Brady also has resting murder face. People keep expecting a fight from him. I’m not going to fuck you and I’m not going to fight you. So get lost. a resistance bomb-builder tells Brady.** Meanwhile I am simply trying to remember which safe house Brady’s woken up in, and where the exits are. Other resistance tell Brady he looks like he hasn’t slept. Others tell him to calm down: he’s safe here. And passersby in the streets keep suggesting something’s wrong with Brady, that is if they don’t infer from Brady’s presence that shit is about to go down in their neighborhood. (It usually is.)

Brady is also enthusiastic in his takedowns (that is, knife-kill animations). Very enthusiastic. Often his resistance sense will point out civilians being harassed by KPA peacekeepers, or a house about to be raided. The easiest solution is often to run up to the offending officer and drive Mr. Stabby into his eye. But then Brady gives the knife that extra bit of wiggle to assure the victim’s brains are good and scrambled.

Brady likes Mr. Stabby. He likes up close and personal. He’s glad for this occupation as it gives him cause to stab people without his buddies going all not cool, man!. If this were another time, if Philadelphia wasn’t full of oppressive soldiers that needed killing, if society was kinder and gentler, Brady probably wouldn’t fit in very well.

But as it is, Philadelphia is occupied by a cruel military by a callous, unsympathetic foreign interest. And as such, it is Brady’s day, today.
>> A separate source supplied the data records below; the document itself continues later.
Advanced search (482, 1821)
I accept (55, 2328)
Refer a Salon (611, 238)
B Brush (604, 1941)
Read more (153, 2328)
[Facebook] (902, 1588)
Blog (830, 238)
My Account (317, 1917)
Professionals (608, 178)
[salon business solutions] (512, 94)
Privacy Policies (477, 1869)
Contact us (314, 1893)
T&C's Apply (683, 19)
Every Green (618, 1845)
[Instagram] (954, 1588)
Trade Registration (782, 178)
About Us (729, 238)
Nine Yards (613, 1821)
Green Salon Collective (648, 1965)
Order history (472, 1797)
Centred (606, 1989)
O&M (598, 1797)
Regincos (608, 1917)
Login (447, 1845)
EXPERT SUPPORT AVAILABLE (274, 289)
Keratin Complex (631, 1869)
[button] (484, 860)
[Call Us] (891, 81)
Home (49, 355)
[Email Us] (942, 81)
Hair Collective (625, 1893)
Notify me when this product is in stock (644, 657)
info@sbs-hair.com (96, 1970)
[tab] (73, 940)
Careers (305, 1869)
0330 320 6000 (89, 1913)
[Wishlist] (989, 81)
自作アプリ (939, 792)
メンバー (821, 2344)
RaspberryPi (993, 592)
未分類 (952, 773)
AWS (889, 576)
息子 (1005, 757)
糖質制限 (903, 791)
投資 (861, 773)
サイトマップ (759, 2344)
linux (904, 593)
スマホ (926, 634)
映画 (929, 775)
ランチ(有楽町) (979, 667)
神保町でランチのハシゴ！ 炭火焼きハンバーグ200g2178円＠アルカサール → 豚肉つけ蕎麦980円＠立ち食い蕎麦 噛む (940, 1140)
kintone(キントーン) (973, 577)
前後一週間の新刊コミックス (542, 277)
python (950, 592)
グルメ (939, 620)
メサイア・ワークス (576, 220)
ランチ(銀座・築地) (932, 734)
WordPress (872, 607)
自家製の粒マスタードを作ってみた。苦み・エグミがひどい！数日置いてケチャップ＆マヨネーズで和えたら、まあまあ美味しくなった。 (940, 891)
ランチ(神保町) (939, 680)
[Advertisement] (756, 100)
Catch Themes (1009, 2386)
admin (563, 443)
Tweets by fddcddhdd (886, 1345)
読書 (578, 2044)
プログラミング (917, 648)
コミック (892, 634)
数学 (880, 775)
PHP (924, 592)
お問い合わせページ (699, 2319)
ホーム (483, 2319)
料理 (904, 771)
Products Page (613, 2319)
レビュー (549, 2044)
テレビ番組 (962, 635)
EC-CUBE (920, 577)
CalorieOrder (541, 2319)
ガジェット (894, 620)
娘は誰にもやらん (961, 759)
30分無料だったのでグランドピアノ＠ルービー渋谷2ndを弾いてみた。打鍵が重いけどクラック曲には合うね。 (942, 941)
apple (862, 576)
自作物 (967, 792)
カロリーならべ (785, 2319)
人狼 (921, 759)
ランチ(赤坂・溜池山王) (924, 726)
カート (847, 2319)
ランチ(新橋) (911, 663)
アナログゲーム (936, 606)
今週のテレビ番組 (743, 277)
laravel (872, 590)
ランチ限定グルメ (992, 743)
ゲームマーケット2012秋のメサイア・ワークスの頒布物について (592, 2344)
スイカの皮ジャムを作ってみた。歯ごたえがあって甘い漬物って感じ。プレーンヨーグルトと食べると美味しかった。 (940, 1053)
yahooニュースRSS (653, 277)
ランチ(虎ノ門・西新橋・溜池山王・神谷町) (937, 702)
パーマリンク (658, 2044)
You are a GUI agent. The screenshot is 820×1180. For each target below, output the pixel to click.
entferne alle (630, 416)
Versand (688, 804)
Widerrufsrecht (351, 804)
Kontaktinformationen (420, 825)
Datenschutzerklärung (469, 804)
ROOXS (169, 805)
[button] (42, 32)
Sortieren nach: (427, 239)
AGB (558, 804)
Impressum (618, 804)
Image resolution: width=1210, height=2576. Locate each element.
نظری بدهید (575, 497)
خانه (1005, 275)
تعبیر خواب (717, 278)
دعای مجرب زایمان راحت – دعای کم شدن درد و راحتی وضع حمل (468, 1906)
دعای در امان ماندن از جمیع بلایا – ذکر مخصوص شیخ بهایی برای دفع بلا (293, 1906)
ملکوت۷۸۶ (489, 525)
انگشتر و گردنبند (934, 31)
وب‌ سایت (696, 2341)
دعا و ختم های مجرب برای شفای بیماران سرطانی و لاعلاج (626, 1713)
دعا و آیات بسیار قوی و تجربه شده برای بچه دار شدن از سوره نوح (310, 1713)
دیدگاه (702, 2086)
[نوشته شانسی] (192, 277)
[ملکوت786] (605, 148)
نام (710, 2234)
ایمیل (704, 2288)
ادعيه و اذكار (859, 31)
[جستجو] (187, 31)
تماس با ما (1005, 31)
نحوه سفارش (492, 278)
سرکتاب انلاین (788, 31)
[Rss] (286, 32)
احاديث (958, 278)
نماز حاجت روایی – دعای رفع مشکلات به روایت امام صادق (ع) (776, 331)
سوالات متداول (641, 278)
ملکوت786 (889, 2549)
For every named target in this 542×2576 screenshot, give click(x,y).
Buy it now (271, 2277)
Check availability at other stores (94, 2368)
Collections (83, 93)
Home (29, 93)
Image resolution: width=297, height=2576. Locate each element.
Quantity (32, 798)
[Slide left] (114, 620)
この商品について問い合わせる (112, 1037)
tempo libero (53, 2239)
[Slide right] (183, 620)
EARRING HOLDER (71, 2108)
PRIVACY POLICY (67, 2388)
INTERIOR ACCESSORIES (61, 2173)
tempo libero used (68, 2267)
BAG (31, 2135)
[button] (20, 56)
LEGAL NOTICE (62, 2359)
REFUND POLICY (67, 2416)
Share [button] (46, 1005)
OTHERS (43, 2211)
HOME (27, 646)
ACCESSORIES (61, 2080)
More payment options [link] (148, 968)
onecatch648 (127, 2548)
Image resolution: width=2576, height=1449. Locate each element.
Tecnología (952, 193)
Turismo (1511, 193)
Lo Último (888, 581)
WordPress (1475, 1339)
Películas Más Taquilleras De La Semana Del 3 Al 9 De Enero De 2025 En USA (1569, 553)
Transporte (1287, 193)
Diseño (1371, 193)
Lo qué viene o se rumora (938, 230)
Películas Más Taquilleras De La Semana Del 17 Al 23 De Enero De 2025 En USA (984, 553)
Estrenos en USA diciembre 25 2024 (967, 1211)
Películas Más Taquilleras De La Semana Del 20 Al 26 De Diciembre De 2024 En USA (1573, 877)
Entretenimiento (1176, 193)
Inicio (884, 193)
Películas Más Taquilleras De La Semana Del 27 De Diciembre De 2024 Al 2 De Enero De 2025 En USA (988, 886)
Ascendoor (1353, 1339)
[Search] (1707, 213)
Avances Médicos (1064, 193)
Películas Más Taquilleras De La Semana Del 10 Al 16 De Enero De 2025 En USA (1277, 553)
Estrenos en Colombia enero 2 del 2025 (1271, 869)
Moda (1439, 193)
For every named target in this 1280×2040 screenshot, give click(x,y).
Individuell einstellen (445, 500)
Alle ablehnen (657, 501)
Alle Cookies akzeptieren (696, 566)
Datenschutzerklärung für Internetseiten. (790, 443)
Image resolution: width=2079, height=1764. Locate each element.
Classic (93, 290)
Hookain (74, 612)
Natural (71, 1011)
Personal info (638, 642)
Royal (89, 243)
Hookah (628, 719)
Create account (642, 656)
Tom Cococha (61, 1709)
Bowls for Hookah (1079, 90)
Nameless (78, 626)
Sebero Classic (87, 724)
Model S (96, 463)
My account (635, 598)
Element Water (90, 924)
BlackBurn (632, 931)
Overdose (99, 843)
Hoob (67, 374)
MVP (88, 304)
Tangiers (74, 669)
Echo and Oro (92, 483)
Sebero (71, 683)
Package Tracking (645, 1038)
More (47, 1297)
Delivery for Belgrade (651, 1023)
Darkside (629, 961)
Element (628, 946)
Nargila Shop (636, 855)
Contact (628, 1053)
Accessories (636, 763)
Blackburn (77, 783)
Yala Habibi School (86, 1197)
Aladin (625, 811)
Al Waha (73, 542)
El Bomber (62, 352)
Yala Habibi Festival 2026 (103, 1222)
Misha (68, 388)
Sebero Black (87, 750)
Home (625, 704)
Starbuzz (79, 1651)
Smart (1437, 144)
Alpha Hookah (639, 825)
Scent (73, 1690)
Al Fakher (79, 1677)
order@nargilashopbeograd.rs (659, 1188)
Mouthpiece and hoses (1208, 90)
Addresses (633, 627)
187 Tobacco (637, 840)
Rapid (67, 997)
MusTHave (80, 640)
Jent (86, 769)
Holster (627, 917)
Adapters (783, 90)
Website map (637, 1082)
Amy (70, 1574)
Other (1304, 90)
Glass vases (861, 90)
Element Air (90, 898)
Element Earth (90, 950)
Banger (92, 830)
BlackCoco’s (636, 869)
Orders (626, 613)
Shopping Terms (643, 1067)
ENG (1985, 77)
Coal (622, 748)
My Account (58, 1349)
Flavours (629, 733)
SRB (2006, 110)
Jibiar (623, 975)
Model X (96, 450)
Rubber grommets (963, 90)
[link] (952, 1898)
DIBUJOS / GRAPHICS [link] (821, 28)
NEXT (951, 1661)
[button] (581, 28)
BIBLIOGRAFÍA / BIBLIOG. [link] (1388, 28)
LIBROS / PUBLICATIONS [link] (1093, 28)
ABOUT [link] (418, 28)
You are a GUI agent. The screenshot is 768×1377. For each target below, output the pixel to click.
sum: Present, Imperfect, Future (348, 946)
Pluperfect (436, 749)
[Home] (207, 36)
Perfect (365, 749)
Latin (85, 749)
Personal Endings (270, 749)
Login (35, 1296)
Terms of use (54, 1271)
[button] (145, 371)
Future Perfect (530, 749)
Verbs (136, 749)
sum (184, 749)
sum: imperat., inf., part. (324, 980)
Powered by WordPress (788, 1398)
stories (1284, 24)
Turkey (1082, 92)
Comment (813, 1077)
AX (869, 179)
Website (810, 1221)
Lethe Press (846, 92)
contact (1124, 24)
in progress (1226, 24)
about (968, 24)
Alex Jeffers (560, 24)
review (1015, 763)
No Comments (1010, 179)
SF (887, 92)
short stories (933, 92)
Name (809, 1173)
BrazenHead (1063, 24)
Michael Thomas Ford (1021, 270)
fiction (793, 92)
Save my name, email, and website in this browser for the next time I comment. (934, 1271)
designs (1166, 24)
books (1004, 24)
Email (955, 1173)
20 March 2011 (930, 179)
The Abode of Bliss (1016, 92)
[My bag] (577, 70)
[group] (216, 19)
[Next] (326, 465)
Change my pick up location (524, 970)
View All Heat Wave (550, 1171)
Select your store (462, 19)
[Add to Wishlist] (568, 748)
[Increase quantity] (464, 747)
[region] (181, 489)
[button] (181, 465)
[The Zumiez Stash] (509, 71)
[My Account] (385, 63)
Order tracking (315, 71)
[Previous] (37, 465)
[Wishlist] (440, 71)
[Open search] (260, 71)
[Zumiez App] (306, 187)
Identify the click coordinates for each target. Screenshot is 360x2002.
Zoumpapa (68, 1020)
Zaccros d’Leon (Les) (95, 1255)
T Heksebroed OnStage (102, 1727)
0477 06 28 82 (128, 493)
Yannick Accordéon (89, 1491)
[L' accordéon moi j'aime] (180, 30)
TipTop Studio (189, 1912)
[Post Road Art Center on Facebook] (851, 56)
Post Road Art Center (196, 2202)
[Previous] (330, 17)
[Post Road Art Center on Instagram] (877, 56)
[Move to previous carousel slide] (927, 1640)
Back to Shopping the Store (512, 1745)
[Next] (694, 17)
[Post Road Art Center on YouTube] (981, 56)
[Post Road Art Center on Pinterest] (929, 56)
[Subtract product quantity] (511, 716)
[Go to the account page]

* The last time I noted that Brady was informed (online, not in game) to be Ethan Brady, and his / her shadow is overwhelmingly obfuscated by a blocky parka. It’s still possible to assume Brady is a woman for the most part, though I’ve now seen his facial hair through the camera lens of one of the remote-control cars used for sabotage. But if I want to pretend Brady is other than a white guy, it’s still easy to do. I’d have to work at it to break the illusion. (Oh yeah. There are RC cars with cameras and bombs. They’re pretty great.)

** Some Resistance express their gratitude that Brady’s here and in their zone. Others cheer him on for past exploits (taking a stronghold or singlehandedly taking out a tank). In contrast to all the get lost!, chill out and you got a problem? comments, I wonder if the gratefuls are hitting on Brady.